Please restate word for word each line from the one containing "You are a computer-use" to the last line of the records below, and drop the pictures.

• [Material shown]
*** Begin section ***

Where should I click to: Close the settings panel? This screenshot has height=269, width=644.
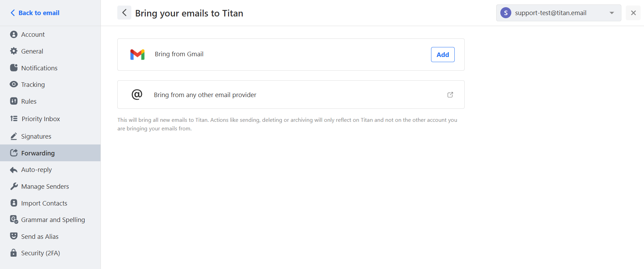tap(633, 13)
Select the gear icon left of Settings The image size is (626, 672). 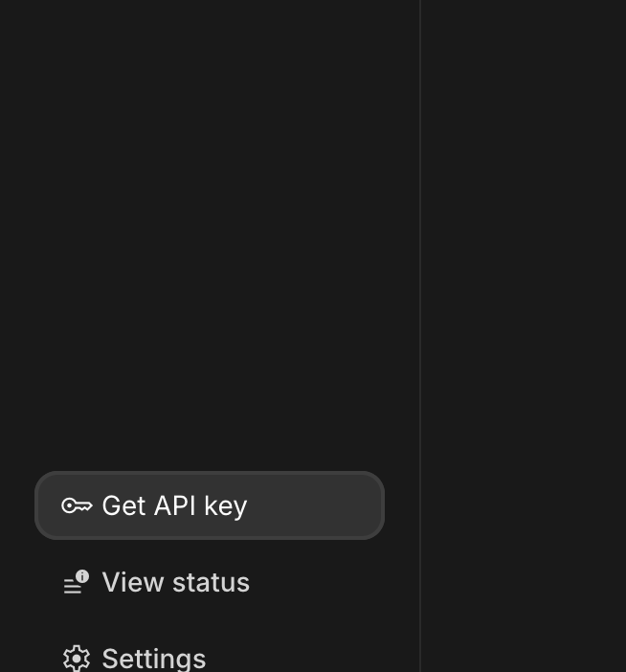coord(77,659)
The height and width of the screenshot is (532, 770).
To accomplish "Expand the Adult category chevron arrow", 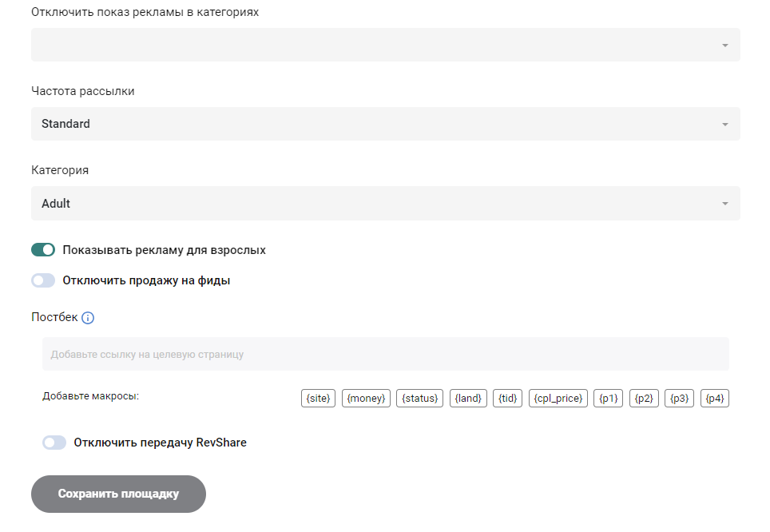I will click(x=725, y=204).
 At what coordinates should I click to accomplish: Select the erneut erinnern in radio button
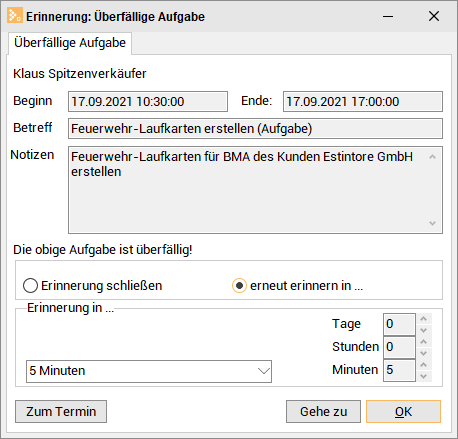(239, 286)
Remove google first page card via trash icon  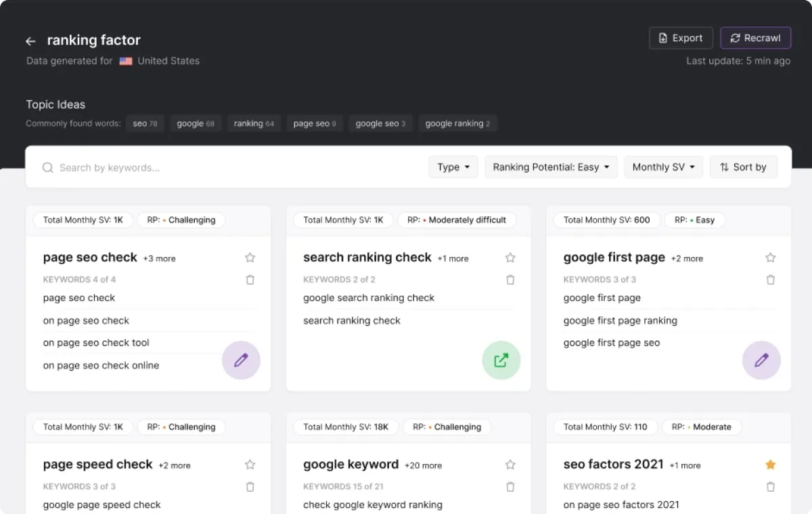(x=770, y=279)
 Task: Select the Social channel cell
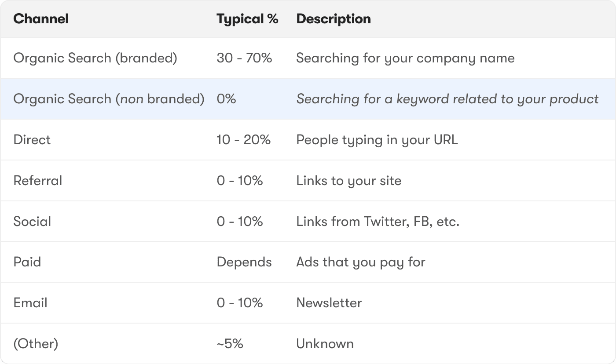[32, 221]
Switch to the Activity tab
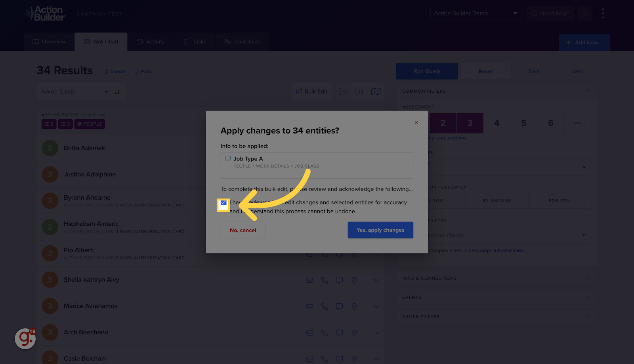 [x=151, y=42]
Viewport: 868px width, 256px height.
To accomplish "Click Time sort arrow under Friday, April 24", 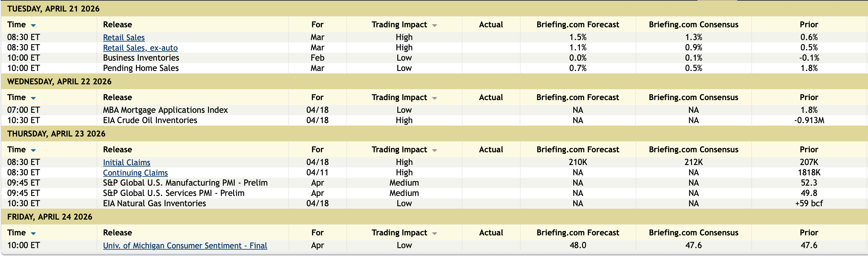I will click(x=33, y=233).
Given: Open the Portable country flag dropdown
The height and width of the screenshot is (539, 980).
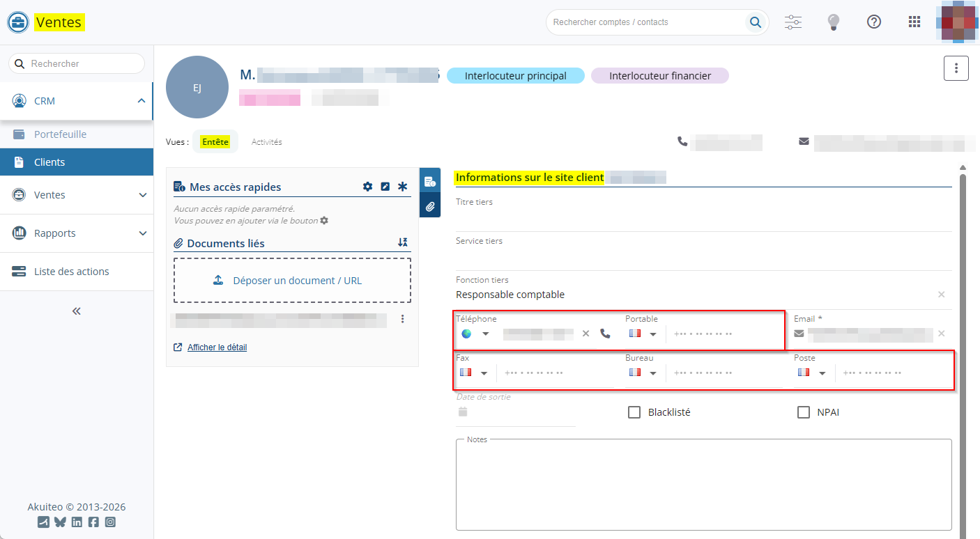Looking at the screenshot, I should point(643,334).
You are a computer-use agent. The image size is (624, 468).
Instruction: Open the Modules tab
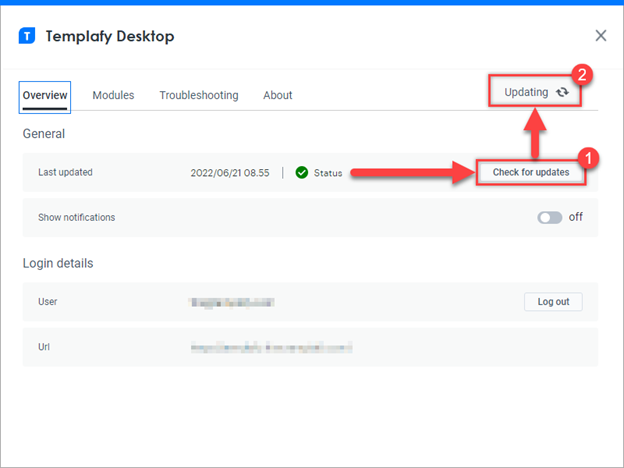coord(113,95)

*** End section ***

• [Written solution]
You are a computer-use agent. The image size is (624, 468).
Instruction: Open the Modules tab
coord(113,95)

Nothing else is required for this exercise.